クラウドフレア、AI学習拒否・検索OKを選べる新設定
CDN大手のCloudflare(クラウドフレア)は、AIによるコンテンツ収集を制御する取組みにおいて、AI学習のみを拒否する新たな設定「Disallow AI Training」の提供を開始した。この新機能と推奨設定により、出版社やメディア企業などは、「検索」「AI学習」「AIエージェント」ごとに、自社コンテンツの使われ方を個別に指定できるようになる。またクローラー側でも、この指定を考慮した仕組みの提供が始まっている。
新設定「Disallow AI Training」は、Webサイトに検索結果が表示されたまま、AI学習への利用だけを拒否できるという設定。これまでの「Block AI Bots」(AIボットをブロック)という一括スイッチは廃止され、「検索」「AI学習」「AIエージェント」の3つを個別に設定できる管理機能に置き換わる。
また、「Managed Robots.txt」機能は「Bot Preference Sync」機能に置き換わる。サイト運営者がクロールに関する意向を一度設定すれば、対応するすべてのクローラーに自動的に反映される。
“兼用クローラー”の課題を解消
クラウドフレアは、情報収集を行なうクローラーを開発・運営する企業に対し、新たに「Accountable」(説明責任がある)という認定区分を設け、要件を提示していた。この基準を満たすGoogle、Microsoft、Appleの3社がAccountableに認定されている。この基準を満たさないそのほかの“兼用クローラー”は、Webサイトの運営者が「AI学習」を拒否するとアクセスがブロックされる。

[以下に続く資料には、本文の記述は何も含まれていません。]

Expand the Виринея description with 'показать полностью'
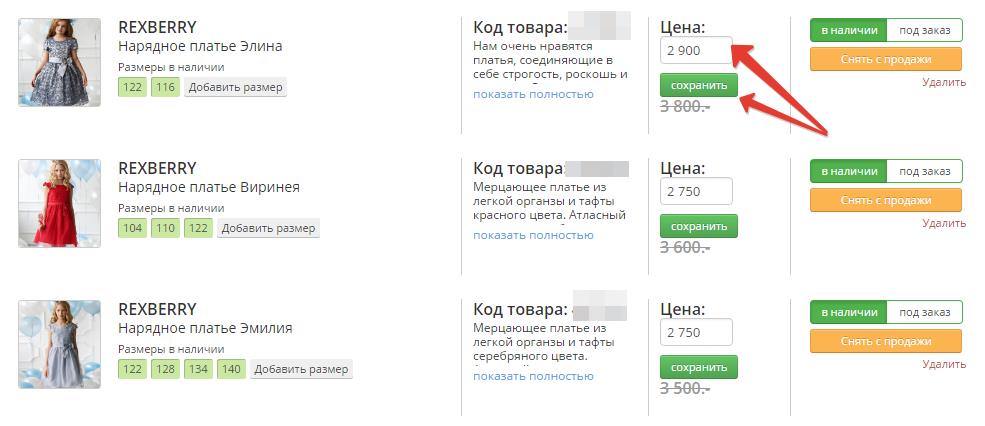This screenshot has height=426, width=985. [533, 235]

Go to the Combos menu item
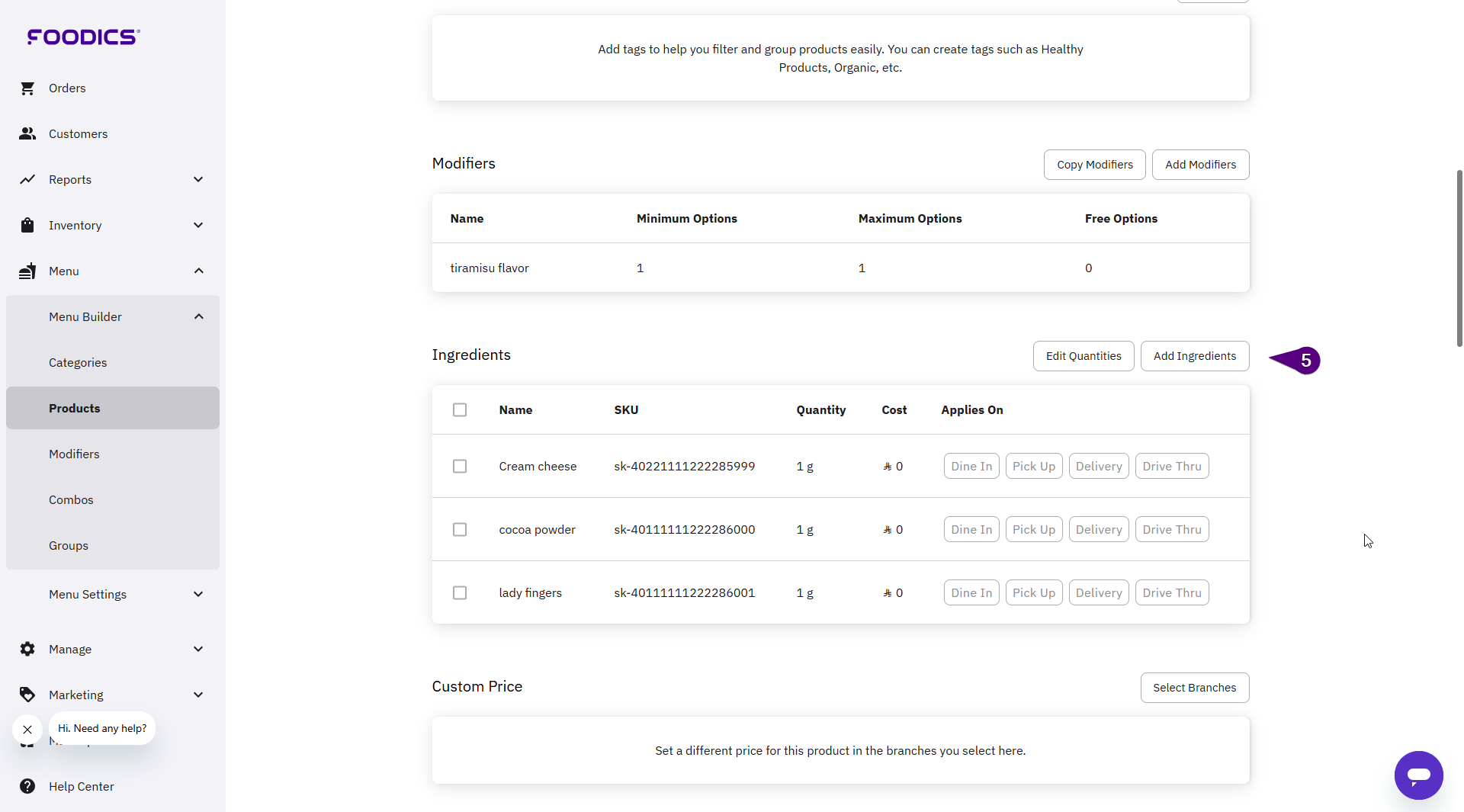(x=71, y=500)
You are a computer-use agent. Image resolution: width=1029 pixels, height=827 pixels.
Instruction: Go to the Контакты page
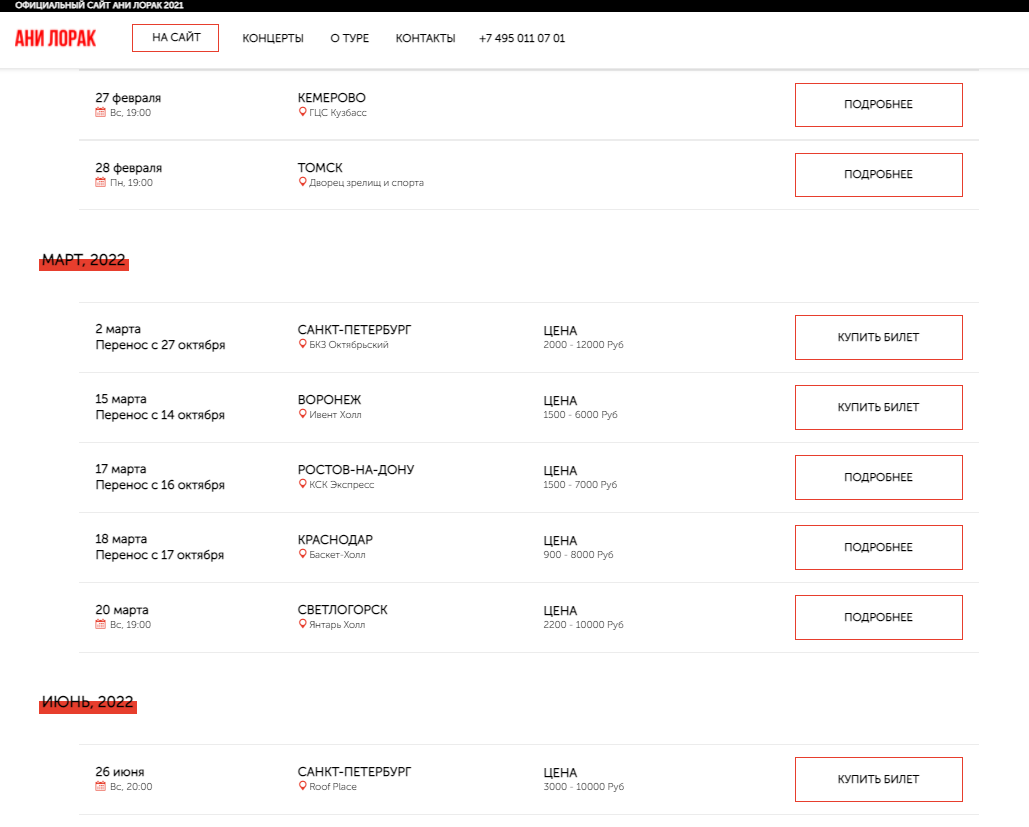(425, 39)
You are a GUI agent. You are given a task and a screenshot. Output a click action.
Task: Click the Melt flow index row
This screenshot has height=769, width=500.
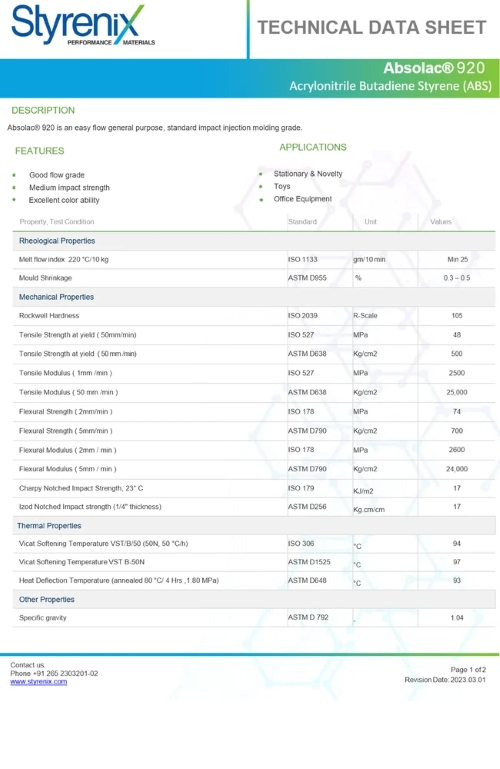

兼用クローラーとは、検索インデックス用とAI学習用のコンテンツを1つのクローラーでまとめて収集するもの。クラウドフレアのネットワークでは、クローラーのトラフィックにおいて兼用クローラーは36.6%を占め、最大規模になっているという。
こうした従来型の兼用クローラーに対して、AI学習目的の収集を拒否すると、(多くの場合はWebサイト運営者が望む)検索インデックス用の収集も行なわれないという課題があった。
なお、クローラーが検索用とAI学習用で分けて運用されている場合、クラウドフレアの既存の設定で学習クローラーだけをブロック可能。該当するクローラーは今後Accountableに分類される。
今後は「AI要約」についても対応する方針で、クローラー事業者が、AI要約からのオプトアウト(拒否の意思表示)の手段をWebサイト運営者に提供する形になる見込み。Webサイト運営者に対しては2027年初めまでに、オプトアウト設定を1カ所で管理できるようにするのが目標としている。